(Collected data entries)
——————————
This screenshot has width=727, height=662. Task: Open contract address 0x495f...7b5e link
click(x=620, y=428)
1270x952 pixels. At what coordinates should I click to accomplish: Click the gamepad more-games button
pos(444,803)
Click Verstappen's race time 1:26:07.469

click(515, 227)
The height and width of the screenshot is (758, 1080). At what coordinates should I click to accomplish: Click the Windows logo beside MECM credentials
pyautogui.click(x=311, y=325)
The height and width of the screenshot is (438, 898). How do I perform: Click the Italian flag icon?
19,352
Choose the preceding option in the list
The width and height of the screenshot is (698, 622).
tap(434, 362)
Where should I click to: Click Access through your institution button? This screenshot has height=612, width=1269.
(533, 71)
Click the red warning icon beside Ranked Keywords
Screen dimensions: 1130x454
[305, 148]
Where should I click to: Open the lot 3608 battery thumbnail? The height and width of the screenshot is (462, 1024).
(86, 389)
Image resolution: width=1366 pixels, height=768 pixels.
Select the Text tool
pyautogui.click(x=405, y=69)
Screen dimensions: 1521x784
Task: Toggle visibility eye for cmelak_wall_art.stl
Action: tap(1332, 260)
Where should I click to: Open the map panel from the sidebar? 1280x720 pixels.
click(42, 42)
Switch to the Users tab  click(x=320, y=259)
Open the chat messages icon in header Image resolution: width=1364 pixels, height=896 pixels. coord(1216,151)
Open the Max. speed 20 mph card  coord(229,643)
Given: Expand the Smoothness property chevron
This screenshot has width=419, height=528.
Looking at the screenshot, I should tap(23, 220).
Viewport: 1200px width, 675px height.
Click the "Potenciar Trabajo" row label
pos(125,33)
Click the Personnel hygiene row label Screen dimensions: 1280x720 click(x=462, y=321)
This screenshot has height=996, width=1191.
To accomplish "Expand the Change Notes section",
——————————
Having read the records, return each one exactly.

This screenshot has width=727, height=662. Task: Open contract address 0x495f...7b5e link
click(x=620, y=428)
1270x952 pixels. At what coordinates should I click to accomplish: Click the gamepad more-games button
pos(444,803)
Click Verstappen's race time 1:26:07.469

click(515, 227)
The height and width of the screenshot is (758, 1080). At what coordinates should I click to accomplish: Click the Windows logo beside MECM credentials
pyautogui.click(x=311, y=325)
The height and width of the screenshot is (438, 898). How do I perform: Click the Italian flag icon?
19,352
Choose the preceding option in the list
The width and height of the screenshot is (698, 622).
tap(434, 362)
Where should I click to: Click Access through your institution button? This screenshot has height=612, width=1269.
(533, 71)
Click the red warning icon beside Ranked Keywords
Screen dimensions: 1130x454
[305, 148]
Where should I click to: Open the lot 3608 battery thumbnail? The height and width of the screenshot is (462, 1024).
(86, 389)
Image resolution: width=1366 pixels, height=768 pixels.
Select the Text tool
pyautogui.click(x=405, y=69)
Screen dimensions: 1521x784
Task: Toggle visibility eye for cmelak_wall_art.stl
Action: tap(1332, 260)
Where should I click to: Open the map panel from the sidebar? 1280x720 pixels.
click(42, 42)
Switch to the Users tab  click(x=320, y=259)
Open the chat messages icon in header Image resolution: width=1364 pixels, height=896 pixels. coord(1216,151)
Open the Max. speed 20 mph card  coord(229,643)
Given: Expand the Smoothness property chevron
This screenshot has width=419, height=528.
Looking at the screenshot, I should tap(23, 220).
Viewport: 1200px width, 675px height.
Click the "Potenciar Trabajo" row label
pos(125,33)
Click the Personnel hygiene row label Screen dimensions: 1280x720 click(x=462, y=321)
This screenshot has height=996, width=1191.
To accomplish "Expand the Change Notes section",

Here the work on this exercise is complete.